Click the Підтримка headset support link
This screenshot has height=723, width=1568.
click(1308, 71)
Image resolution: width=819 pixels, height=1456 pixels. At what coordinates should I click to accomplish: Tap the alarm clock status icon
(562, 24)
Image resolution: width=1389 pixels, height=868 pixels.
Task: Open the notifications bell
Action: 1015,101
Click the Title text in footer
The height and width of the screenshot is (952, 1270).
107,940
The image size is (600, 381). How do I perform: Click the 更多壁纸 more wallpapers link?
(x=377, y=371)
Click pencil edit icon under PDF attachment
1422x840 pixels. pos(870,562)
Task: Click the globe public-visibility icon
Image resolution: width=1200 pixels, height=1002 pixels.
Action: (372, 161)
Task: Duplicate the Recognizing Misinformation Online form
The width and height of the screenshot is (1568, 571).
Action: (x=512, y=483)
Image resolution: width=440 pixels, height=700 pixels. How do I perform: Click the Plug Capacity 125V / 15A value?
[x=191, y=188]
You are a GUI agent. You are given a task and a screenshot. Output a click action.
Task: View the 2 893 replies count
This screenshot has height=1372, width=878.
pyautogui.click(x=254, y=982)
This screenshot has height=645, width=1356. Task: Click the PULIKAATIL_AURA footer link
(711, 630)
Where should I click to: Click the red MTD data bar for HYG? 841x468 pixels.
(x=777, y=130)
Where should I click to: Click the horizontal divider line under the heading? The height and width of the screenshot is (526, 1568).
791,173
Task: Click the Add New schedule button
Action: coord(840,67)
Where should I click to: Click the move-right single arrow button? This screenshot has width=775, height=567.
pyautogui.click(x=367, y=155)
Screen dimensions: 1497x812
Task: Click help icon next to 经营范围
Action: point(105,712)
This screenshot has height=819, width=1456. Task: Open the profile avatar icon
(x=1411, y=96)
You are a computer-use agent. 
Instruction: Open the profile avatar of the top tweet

WHAT YOU HAVE TO DO:
Print the lines of the data exactly as they appear, beginning at the line that contains "The image size" and continuing through the last line of the data.

OUTPUT:
The image size is (600, 381). How do I perform: Click the 更多壁纸 more wallpapers link?
(x=377, y=371)
Click pencil edit icon under PDF attachment
1422x840 pixels. pos(870,562)
Task: Click the globe public-visibility icon
Image resolution: width=1200 pixels, height=1002 pixels.
Action: (372, 161)
Task: Duplicate the Recognizing Misinformation Online form
The width and height of the screenshot is (1568, 571).
Action: (x=512, y=483)
Image resolution: width=440 pixels, height=700 pixels. How do I perform: Click the Plug Capacity 125V / 15A value?
[x=191, y=188]
You are a GUI agent. You are given a task and a screenshot. Output a click action.
Task: View the 2 893 replies count
This screenshot has height=1372, width=878.
pyautogui.click(x=254, y=982)
This screenshot has height=645, width=1356. Task: Click the PULIKAATIL_AURA footer link
(711, 630)
Where should I click to: Click the red MTD data bar for HYG? 841x468 pixels.
(x=777, y=130)
Where should I click to: Click the horizontal divider line under the heading? The height and width of the screenshot is (526, 1568).
791,173
Task: Click the Add New schedule button
Action: coord(840,67)
Where should I click to: Click the move-right single arrow button? This screenshot has width=775, height=567.
pyautogui.click(x=367, y=155)
Screen dimensions: 1497x812
Task: Click help icon next to 经营范围
Action: point(105,712)
This screenshot has height=819, width=1456. Task: Open the profile avatar icon
(x=1411, y=96)
You are a computer-use agent. 
Instruction: Open the profile avatar of the top tweet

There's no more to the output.